Elbette virüsün yayılım hızı temel belirleyici olacaktır ama bu konuda da bir konsensüs gerekecektir. Bazı adayların pozitif çıktığını, Corona’nın siyasete de bulaştığını hesaba katarsak, sürecin adeta bıçak sırtında olduğu sonucuna varabiliriz.
Doğrusu hükümetteki iki partinin kamuoyu yoklamalarına bakıp ‘bu seçimi ertelemek en iyisi’ diye düşündüklerini tahmin etmek zor değil. Hatta kimilerine göre virüs her iki parti ve adayları için ‘kurtarıcı’ gibi görülüyor!

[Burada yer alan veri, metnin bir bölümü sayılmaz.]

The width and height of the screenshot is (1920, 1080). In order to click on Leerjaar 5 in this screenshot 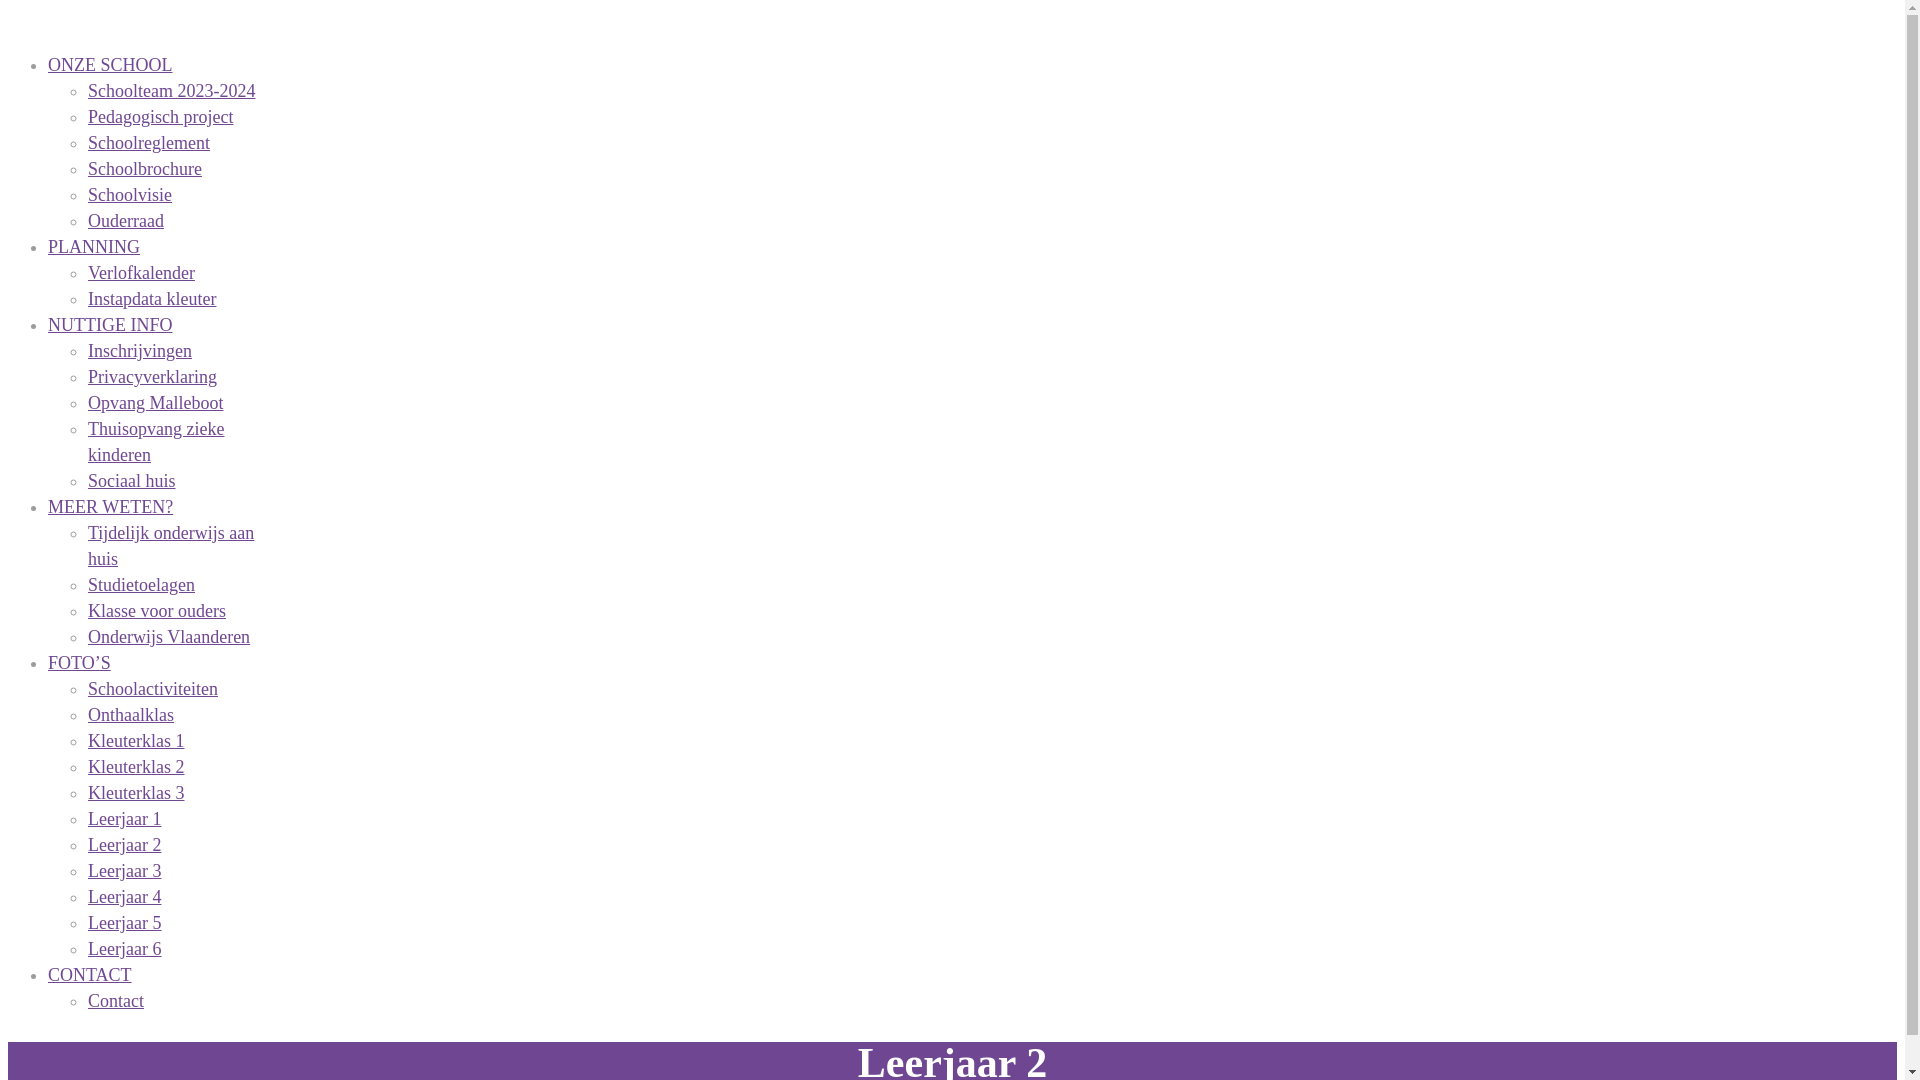, I will do `click(124, 923)`.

Bunların ne kadarı doğru bilemiyorum ama ‘seçim bir an önce yapılmalı ve gündemden düşmelidir. Aksi halde icraat yapmak, sorunları çözmek mümkün olmayacaktır’ görüşü de önemli bir bakış açısıdır.
Öte yandan sürekli ‘dış müdahale’lere maruz kalan siyaset kurumunun toplumsal algıdaki yerini değiştirmek için de ‘mutabakat hükümeti’ bir nefes borusu olabilir pekala…
Şöyle bir sentez işe yarayabilir belki: Süratle oluşacak ‘uzlaşı hükümeti’ ile hem pandemiyle topyekun mücadele edilir, hem de zaten 6 ay ertelenmiş seçimler Anayasa daha da fazla zorlanmadan yapılır, siyasi tansiyon bir süreliğine de olsa düşer, hem Kıbrıs sorunu ve türevlerine bakılır, hem de içeride icraat ağırlıklı bir anlayış oluşur.